“The idea behind the experiment is simple:
Put a spinning gyroscope into orbit around the Earth, with the spin axis pointed toward some distant star as a fixed reference point. Free from external forces, the gyroscope’s axis should continue pointing at the star – forever. But if space is twisted, the direction of the gyroscope’s axis should drift over time. By noting this change in direction relative to the star, the twists of space-time could be measured.
In practice, the experiment is tremendously difficult.
The four gyroscopes in GP-B are the most perfect spheres ever made by humans. These ping pong-sized balls of fused quartz and silicon are 1.5 inches across and never vary from a perfect sphere by more than 40 atomic layers.
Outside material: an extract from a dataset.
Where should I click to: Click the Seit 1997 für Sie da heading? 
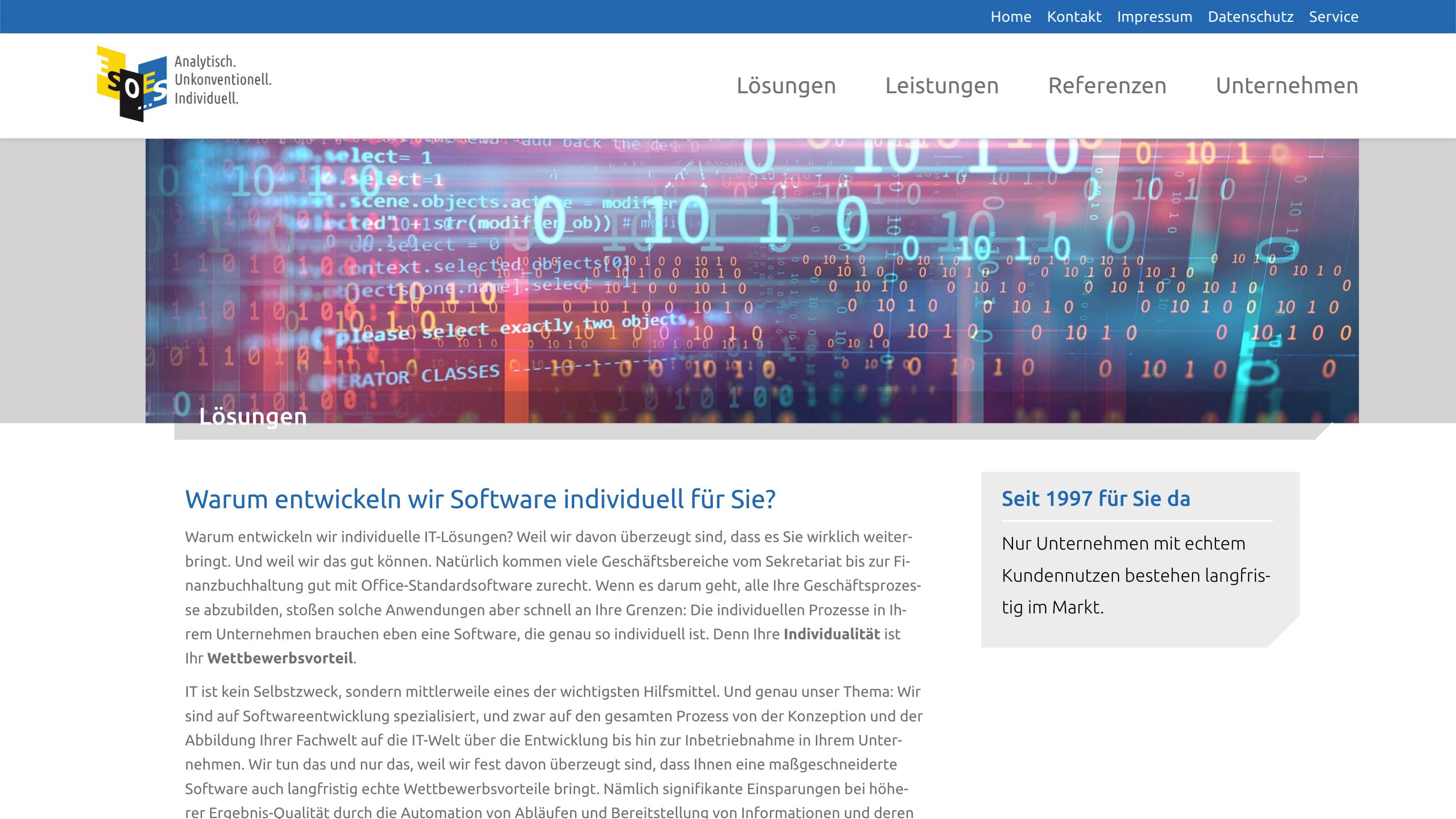[1096, 499]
If the gyroscopes weren’t so spherical, their spin axes would wobble even without the effects of relativity.
According to calculations, the twisted space-time around Earth should cause the axes of the gyros to drift merely 0.041 arcseconds over a year. An arcsecond is 1/3600th of a degree. To measure this angle reasonably well, GP-B needed a fantastic precision of 0.0005 arcseconds. It’s like measuring the thickness of a sheet of paper held edge-on 100 miles away.
“GP-B researchers had to invent whole new technologies to make this possible,” notes Will.
Okay, looks like this is a couple of years old, but whatever. It’s cool.